Vanderbilt Health researchers discovered that cancer patients who have clonal hematopoiesis of indeterminate potential (CHIP) are at increased risk for heart disease following cancer treatment, according to a release.
The findings were published on January 8 in JAMA Oncology. They emphasize the potential benefits of screening patients for CHIP before they undergo cancer treatment so they can be more closely monitored for heart complications.
The researchers were able to determine which patients had CHIP by using Vanderbilt Health’s biorepository, BioVU, to link electronic health records with whole-genome sequencing data. They compared the cardiovascular health outcomes of the patients with CHIP to outcomes of patients without the condition. All the patients had been diagnosed with solid tumors, and none had heart failure, ischemic heart disease or arrhythmia before undergoing cancer treatment.

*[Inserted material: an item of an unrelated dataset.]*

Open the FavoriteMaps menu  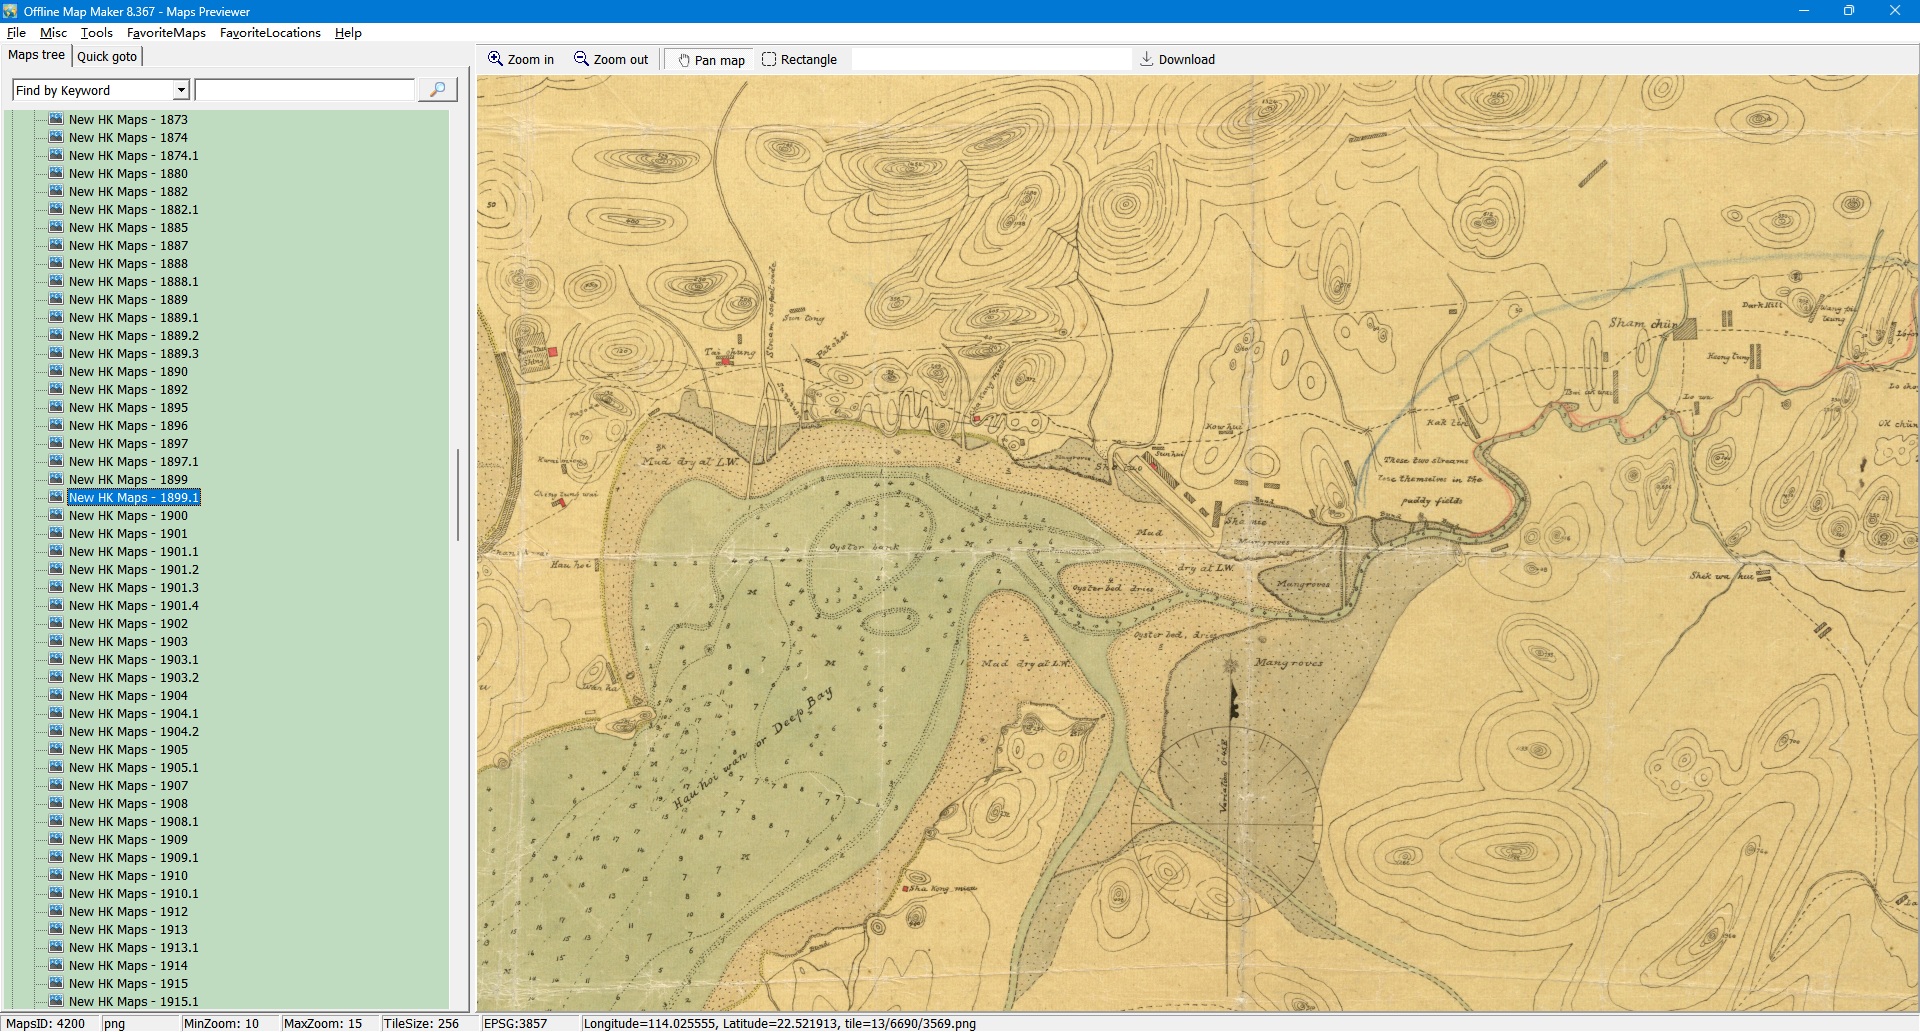(166, 33)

Over a 10-year period following treatment, patients with CHIP had a significantly higher incidence of heart failure (20.3% versus 14.5%) and ischemic cardiovascular disease (25.3% versus 18.5%). The effect was amplified in patients who received more intensive chemotherapy.
The patients received chemotherapy, radiotherapy, immunotherapy, or a combination of the treatments. Cardiovascular disease is the leading cause of noncancer deaths among cancer survivors.
The researchers analyzed data from 8,004 patients, and 549 of them were identified with CHIP. To their knowledge, the study is the largest to date evaluating the association between CHIP and cardiovascular disease in patients with solid tumors who underwent cancer treatment. Most patients with CHIP were male (54% versus 45%) and had hypertension (78% versus 69%) compared to patients without the condition.